Propos recueillis par Bruno ANGELICA
[(Zoom sur
Ne plus opposer le public et le privé, mais les associer
Tout au long de l’entretien, Pierre Alleysson a voulu insister sur une évidence pour lui, à savoir demander à l’avenir aux collectivités et dirigeants politiques de faciliter les échanges opérationnels entre acteurs publics et entreprises privées dans le but de gagner en qualité et efficacité pour le bien des citoyens. «La crise sanitaire que l’on vit prouve davantage qu’on ne doit plus opposer tout le temps les acteurs publics et privés», explique-t-il, «l’efficience et le pragmatisme doivent apporter des solutions. Le politique doit être là pour pousser ce pragmatisme. Il ne doit pas être là pour compliquer la tâche. Il faut maintenant savoir agir en faisant confiance à une organisation scientifique associée au pragmatisme militaire.»

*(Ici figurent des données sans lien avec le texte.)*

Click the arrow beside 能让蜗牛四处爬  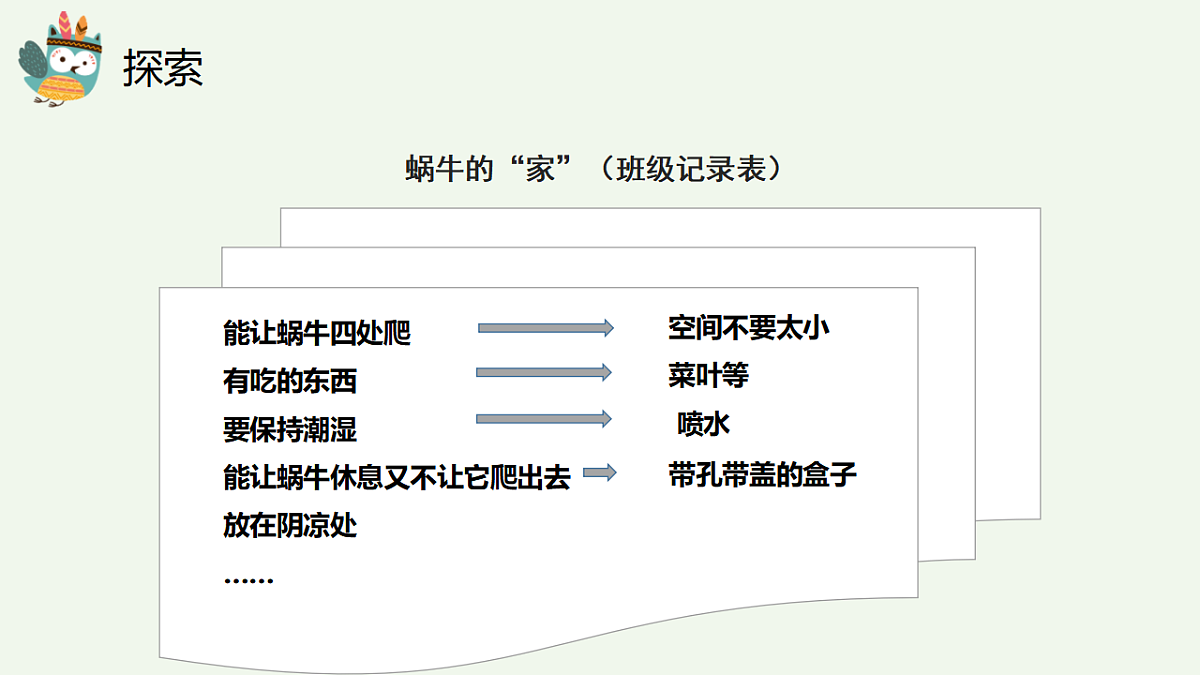545,327
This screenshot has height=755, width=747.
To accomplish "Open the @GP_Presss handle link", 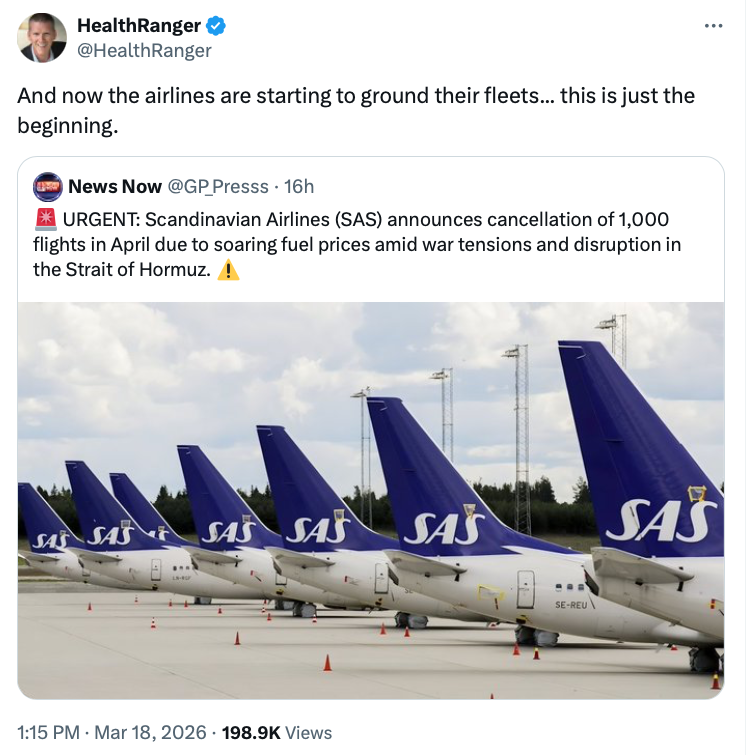I will coord(219,186).
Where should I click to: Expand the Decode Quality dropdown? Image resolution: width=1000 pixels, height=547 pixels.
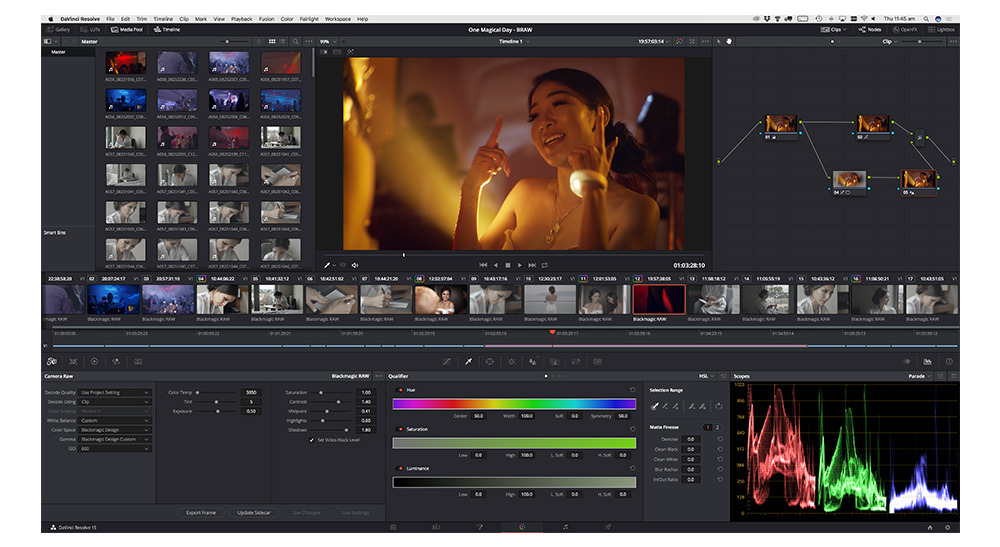click(x=115, y=392)
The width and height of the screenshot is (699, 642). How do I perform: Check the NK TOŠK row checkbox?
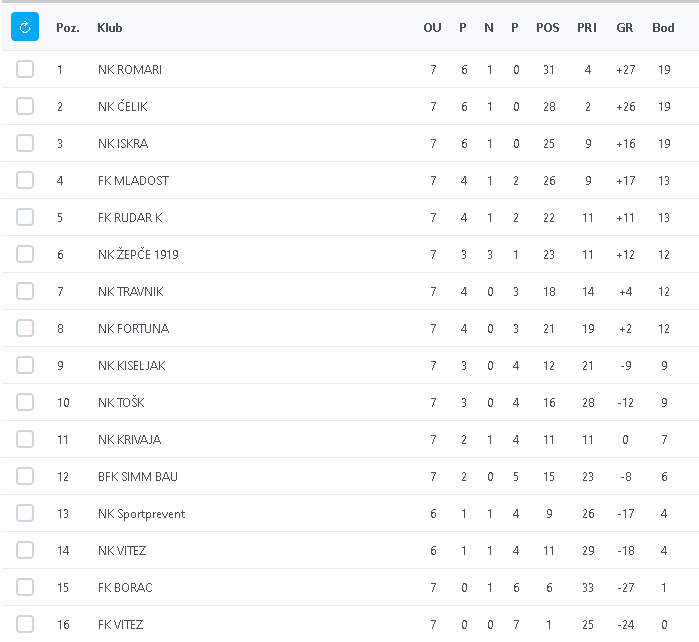click(25, 402)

Tunisie, haute-montagne, Charles-de-Gaulle, Tempête Alex, Liban…
L’année a été très chargée en événements pour le Groupe EMTS. Il s’est d’abord rendu en Tunisie pour mettre en sécurité une usine électronique d’un groupe français à la suite d’un incendie. Il s’est ensuite déplacé à Superdévoluy (Hautes-Alpes) en février pour une opération de remise en sécurité, sur dix jours, d’un grand restaurant situé à 1 800 mètres d’altitude. En avril, la société a ainsi mené le dépistage massif sur le Charles-de-Gaulle à Toulon. Avant de rejoindre Beyrouth au Liban pour mettre en sécurité les bureaux de la compagnie CMA-CGM. En cette fin d’année, EMTS est présente à la gare maritime de Marseille pour dépister les passagers de la compagnie Costa. Comme à Saint-Martin-Vésubie (Alpes-Maritimes) après le passage de la Tempête Alex pour des ouvrages impactés.